--- What you will do ---
**1.** In the article on O'Neill, with which organization did he volunteer during his gap year, and in which city?
**2.** Output the passage of the article on O'Neill from "Now, after 20" to "over 70 geriatricians.".
**3.** Continue the article on O'Neill, beginning after its final sentence.

╭─ Source text

Even a quick skim through the book will show you that O’Neill is a frank advocate of how what older people want and need isn’t always the same as what their adult children want for them.
“Older people recognise what they need as they age and the agenda of the carer has shared and divergent elements in this.”
He continues: “We used to have family meetings when there was a complex discharge from the hospital and we came across units where the patient wasn’t at that meeting. Now, we have care planning meetings and the person states who should come from the family.”
Speaking about why he chose geriatrics as his specialty, O’Neill says: “I had a positive experience of older people as a child [the fifth of eight children] and that of my parents’ relationships with their parents.
“Our house often had older people in it and I saw them as fascinating and interesting.”
All four of his grandparents did, however, develop dementia and all spent their last days in nursing homes.
He cites a gap year while studying medicine at Trinity College Dublin in the 1980s as a particularly formative experience.
“I volunteered with Les Petits Frères Des Pauvres in Marseilles, France. There was a deep and intensive homecare programme for older people which celebrated birthdays, holidays and special days. This view of older age as a time for celebration stayed with me.”
O’Neill says that when working in Britain as a young doctor, he was greatly influenced by visionary and radical medics there.
“People like Bernard Isaacs who said, ‘If you design for the young, you exclude the old; if you design for the old, you include the young.’”
Now, after 20 years working as a geriatrician and stroke physician in Ireland, O’Neill says: “It’s not only intellectually stimulating, emotionally and professionally rewarding but also generally the best-humoured department in the hospital.
“I was the eighth geriatrician appointed in Ireland and now there are over 70 geriatricians.
“Geriatric medicine and old-age psychiatry here are above the European average and attract very high-calibre trainees.”
While he acknowledges shortages of therapists (such as occupational therapists and psychologists in dementia care), he worries about the constant negativity about health services in Ireland.
“The media perception of healthcare in general and the public discourse on healthcare paints it in a much bleaker light than it is,” he says.
He suggests putting some kind of fee on the medical card for those over 70 would be preferable to giving it only to those on lower incomes – simply because the medical card is the easiest access point to numerous health and social services for older people.

╰─
╭─ Data segment

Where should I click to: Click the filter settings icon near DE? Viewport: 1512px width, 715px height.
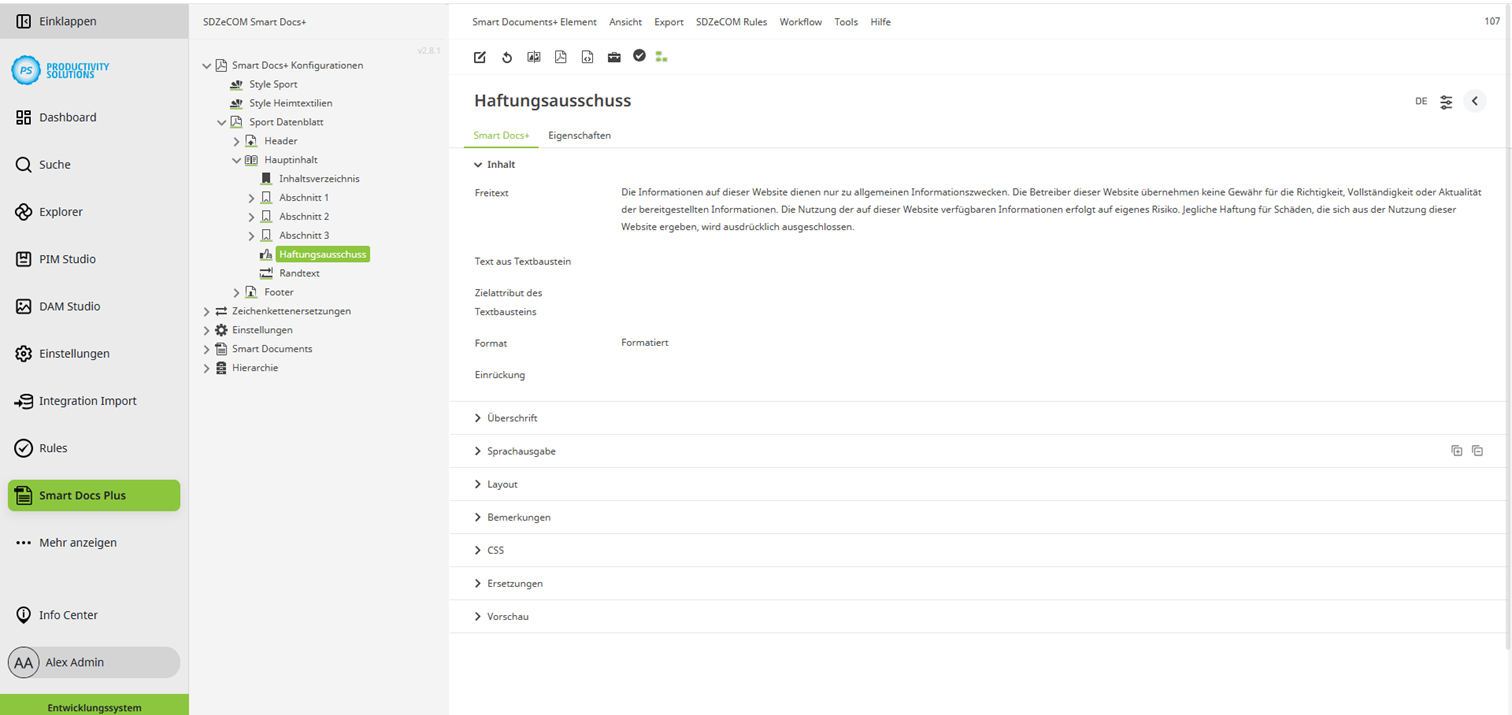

╰─

--- Answer list ---
**1.** Les Petits Frères Des Pauvres, in Marseilles, France.

**2.**
Now, after 20 years working as a geriatrician and stroke physician in Ireland, O’Neill says: “It’s not only intellectually stimulating, emotionally and professionally rewarding but also generally the best-humoured department in the hospital.
“I was the eighth geriatrician appointed in Ireland and now there are over 70 geriatricians.

**3.**
On ageing itself, he believes there is an over-simplistic rhetoric around ageing as loss.
“Older people do suffer loss through death and mobility and financial constraints. But from 50 onwards, we gain in strategic thinking, wisdom and the sizing-up of the safety of situations. Older people are both tough and frail.
“And loneliness peaks under the age of 25: I always think that the antidote to loneliness for those under 25 is quantity of contact; the antidote to loneliness for older people is quality of contact.
“Even we, as medical professionals, have to be careful not to make ageing just about falls and incontinence. We are the guardians of the longevity dividend,” he says.
Now 56 and husband to occupational physician Mary Boyle, who worked outside the home until the arrival of the couple’s fifth child of seven (aged between 23 and 12), O’Neill isn’t yet thinking about his older age.
“I’m not troubled at the age I am. I cycle to Tallaght hospital from my home in Terenure every day so that keeps me fit. I have a very supportive family environment. It’s a busy life but I’m getting better at saying no to things.
“Writing is my hobby. I love reading and classical music and we’ve spent two weeks in Kerry every summer for the last 10 years.”
The family recently experienced the death of O’Neill’s mother-in-law who had lived with them for the last eight months of her life. “My wife provided amazing palliative care to her and it was hugely important for the children who enveloped her with care and attention even as they continued with everyday life.
“Caring is a part of our development as human beings. We are the better for caring for someone.”
Ageing and Caring – a Guide for Later Life by Des O’Neill is published by Orpen Press.